第2章 科学技術の戦略的重点化

第2節■政策課題対応型研究開発における重点化

[分野別推進戦略の策定及び戦略重点科学技術の選定]

3 環境分野

 環境分野は、多彩な生物種を有する生態系を含む自然環境を保全し、人の健康の維持や生活環境の保全を図るとともに、人類の将来的な生存基盤を維持していくために不可欠な分野である。現在、地球環境問題の解決に向けた、科学技術面での取組の必要性が高まってきており、第3期科学技術基本計画において環境分野は重点推進分野である。我が国は、環境分野を6研究領域に分け、以下の施策に取り組んでいる。

(1)気候変動研究領域
(微量温室効果ガス等による対流圏大気変化の観測)

 文部科学省では、環境保全対策や将来の気候予測の不確定要素となっている、大気中に含まれる微量成分(二酸化窒素、オゾン等)やエアロゾルの対流圏中の大気成分の変化を観測するシステムを構築するための観測研究及び技術開発を行っている。

(気候変動にかかわる陸域、海洋の応答プロセス解明)

 文部科学省では、海洋等の二酸化炭素等温室効果物質の循環メカニズムの解明及び将来予測のため、海洋表層、海洋中、大気中の二酸化炭素の先端的観測装置(小型で耐久性のある安価な無人の現場観測装置や、多数の船舶等に普及可能な簡便かつ高精度の自動測定装置)を開発し、観測装置の精度検証や、観測網の強化を行っている。
 また、海洋研究開発機構において気候変動予測等の地球環境予測研究を推進している。戦略重点科学技術としては、地球環境変動のメカニズム解明と将来予測の実現を目指し基礎的研究を実施している。
 我が国の南極地域観測事業は、「南極地域観測統合推進本部」(本部長:文部科学大臣)の下に、関係府省の協力を得て、国立極地研究所が中心となって実施している。平成18年度は、第47次観測隊(越冬隊)及び第48次観測隊が、昭和基地を中心に、気象等の定常的な観測や、地球規模での環境変動の解明を目的とするモニタリング研究観測等を実施した。特に、昨年に引き続き、ドームふじ基地で深さ約3,035.22メートルまでの氷床コアと岩盤起源のものと考えられる岩粒の採取に成功した。また、昭和基地近傍においてドイツの観測隊と共同し、航空機での大気エアロゾル観測を実施した。
 農林水産省では、平成18年度から農林水産業における地球温暖化対策の推進に資する、森林、農地等の炭素循環モデルの開発に取り組んでいる。


大気エアロゾル観測を行うドイツ航空機
写真提供:国立極地研究所

岩盤起源のものと考えられる数ミリメートルの岩粒
写真提供:国立極地研究所
(気候モデルを用いた21世紀の気候変動の予測)

**提供データ**

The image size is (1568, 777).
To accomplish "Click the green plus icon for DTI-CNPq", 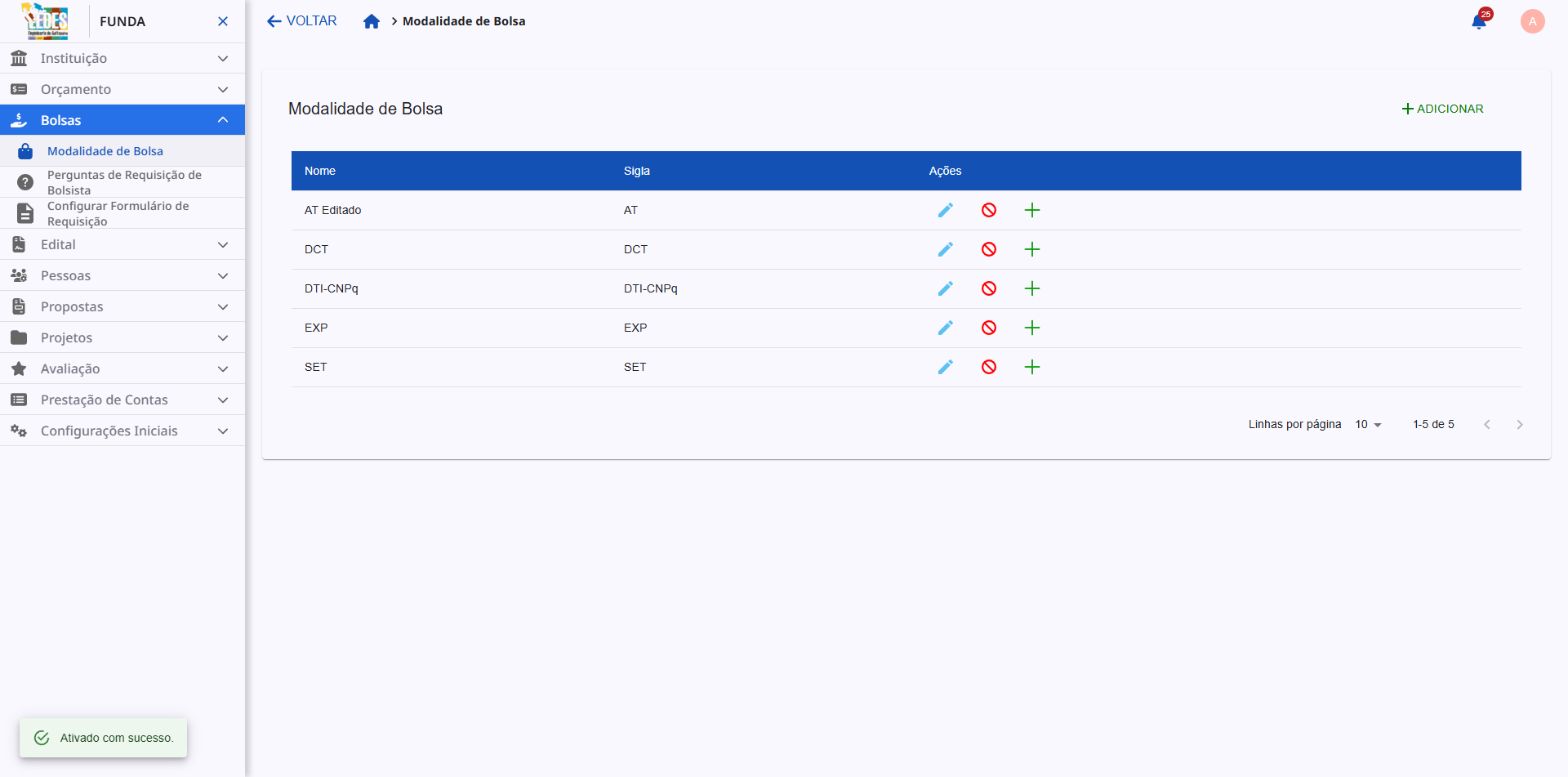I will [x=1032, y=288].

**問題と課題**
a) 環境分野の施策に関する本文をもとに、次の問いに答えてください。
(i) 我が国は環境分野をいくつの研究領域に分けているか。
(ii) 南極地域観測事業で中心となって実施している機関はどこか。
(iii) 農林水産省が平成18年度から開発に取り組んでいるのは何のモデルか。
b) 環境分野の施策に関する本文のうち、「文部科学省では、海洋等の二酸」から「し基礎的研究を実施している。」までの部分を一字一句違えずに書き写してください。
c) 環境分野の施策に関する本文の末尾に続けて、その先を書き進めてください。

**各課題の解答**
a)
(i) 6研究領域
(ii) 国立極地研究所
(iii) 森林、農地等の炭素循環モデル

b)
文部科学省では、海洋等の二酸化炭素等温室効果物質の循環メカニズムの解明及び将来予測のため、海洋表層、海洋中、大気中の二酸化炭素の先端的観測装置(小型で耐久性のある安価な無人の現場観測装置や、多数の船舶等に普及可能な簡便かつ高精度の自動測定装置)を開発し、観測装置の精度検証や、観測網の強化を行っている。
 また、海洋研究開発機構において気候変動予測等の地球環境予測研究を推進している。戦略重点科学技術としては、地球環境変動のメカニズム解明と将来予測の実現を目指し基礎的研究を実施している。

c)
 文部科学省では、戦略重点科学技術として、「人・自然・地球共生プロジェクト」において、日本が世界に誇るスーパーコンピュータ「地球シミュレータ」を活用し、地球温暖化・気候変動予測実験及び気候モデル開発を推進した。これにより、これまでにない高解像度モデルの開発、気候の再現実験によるモデル検証等や、気候変動に関する政府間パネル(IPCC)による温室効果ガス増加シナリオ等に基づく様々な予測実験が実施され、海洋循環、降水現象(梅雨前線や台風を含む)等の温暖化による変化予測など、2007年(平成19年)発行のIPCC第4次評価報告書作成に貢献した。さらに、気候変動、洪水被害、食糧問題などの人類社会が直面している様々な社会的課題に的確に対応するため、衛星による観測データや陸域・海洋における観測によって得られる各種データを統合・解析して国民の生活に役立つ情報として提供するための「データ統合・解析システム」の構築を推進している。
 また、海洋研究開発機構における「地球シミュレータ」の安定的かつ効率的な運用とともに、戦略重点科学技術として「地球シミュレータ」を活用したシミュレーションを高精度化・高速化するための技術とそれを用いた地球環境変動の予測技術のための研究開発を実施している。

(衛星による温室効果ガスと地球表層環境のモニタリング)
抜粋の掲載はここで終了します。